Welcome to my weekly Author Spotlight. I’ve asked a bunch of my author friends to answer a set of interview questions, and to share their latest work.
Today, Lloyd Meeker – I met Lloyd in person for the first time at this year’s Rainbow Con and we had a great time.
Thanks so much, Lloyd, for joining me!
J. Scott Coatsworth: How would you describe your writing style/genre?
Lloyd Meeker: I write fantasy, murder mystery and suspenseful love stories—often all in the same story. I often say I write metaphysical gay fiction, and if that doesn’t send a person screaming from the room I hasten to add that my stories are deeply romantic, usually with some element of mystery as well as the mystical.
I’d say my writing style is basically poetic, romantic and mystical. I rely on rhythm of the breath to convey meaning as well as images, and want the story to have rhythmic impact when it’s read aloud. I love long, undulating sentences and rich metaphor.
I’m strongly attracted to magical realism, and that may be the genre underlying all the others in my writing.
JSC: What was your first published work? Tell me a little about it.
LM: My first published work came out under a pen name, Liam Moran. It was an explicitly erotic swords and sorcery adventure called The Darkness of Castle Tiralur, published by Torquere Press in 2005.
Mercifully, it’s out of print. I’m painfully aware of weaknesses in the writing, but even so it had its moments, and I still really like the story line. It’s a rescue adventure, full of warriors, bards and magicians jumping each other’s bones at every opportunity while saving the lover of one of the warriors. Classic scenes abound–in taverns, forests and a castle occupied by a vampire-magician who consumes a man’s life essence when the victim climaxes.
I envisioned Tiralur as the beginning of a series of stories, “Tales of the Nine Wayfarers,” because in addition to the rescue the story is about a group of nine men who find each other and form a loving and loyal band of brothers, seeking adventure and making love with each other and anyone else who might strike their fancy.
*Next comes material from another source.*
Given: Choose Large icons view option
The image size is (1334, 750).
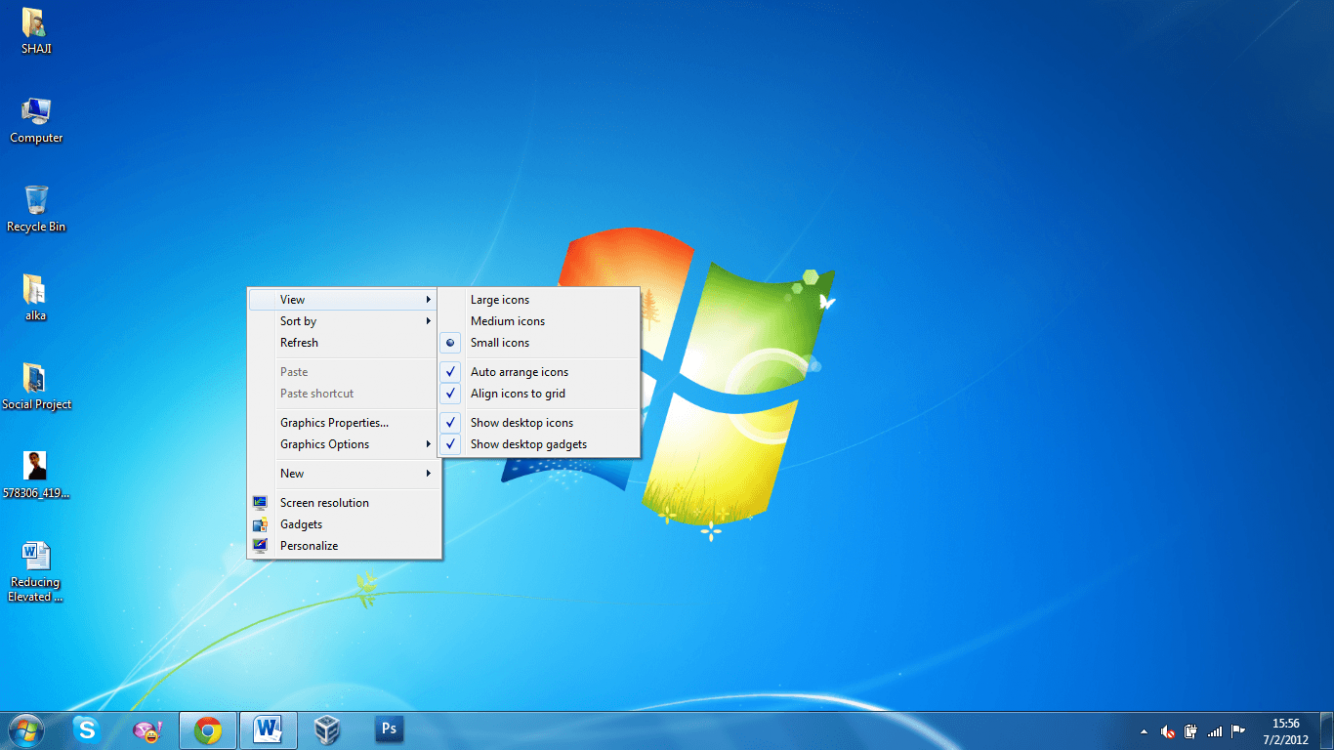Looking at the screenshot, I should 500,300.
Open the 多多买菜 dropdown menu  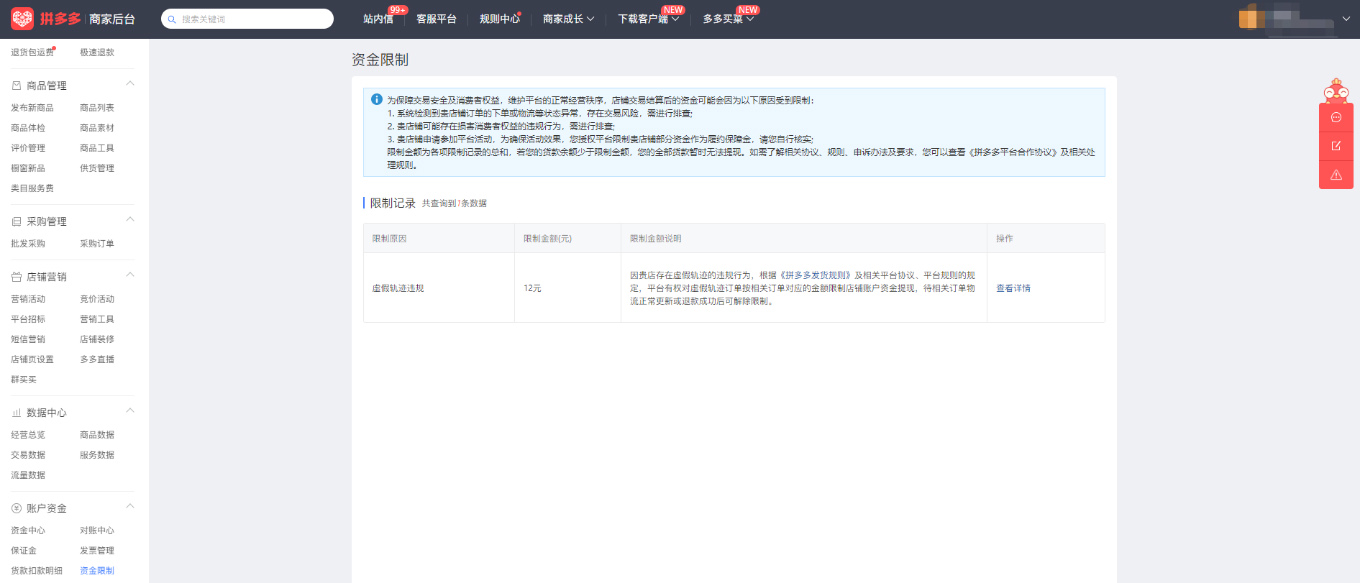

Some of them are in pairs, but nobody’s relationship is exclusive.
A couple of times I’ve thought of dusting it off and editing it, but it would take extensive re-writing and cutting out the long and very detailed sex scenes that don’t move the story forward (a few of them actually do). I still might, one day. I have notes on three more of the stories, featuring the strengths and weaknesses of different members of the band.
JSC: What’s your writing process?
LM: I take a long time to think about a story before I start to make notes, let alone draft a step sheet. Once I have the step sheet, I write starting at the beginning and push on to the end. I’ve tried writing the story jumping from one point in the story to another, but I do best when write the scenes in order. That way I actually get more new ideas as I go. I use Dragon Dictate for getting the raw material down before I massage it into a first draft.
I like writing in the morning, and when I’m in first draft I try to do a thousand words a day, five or six days a week. Many days I do more, but I’ve learned not to put production pressure on myself. Ideally I’d like to complete two stories a year. I know other author friends do twice that or more, but for whatever reason I just can’t.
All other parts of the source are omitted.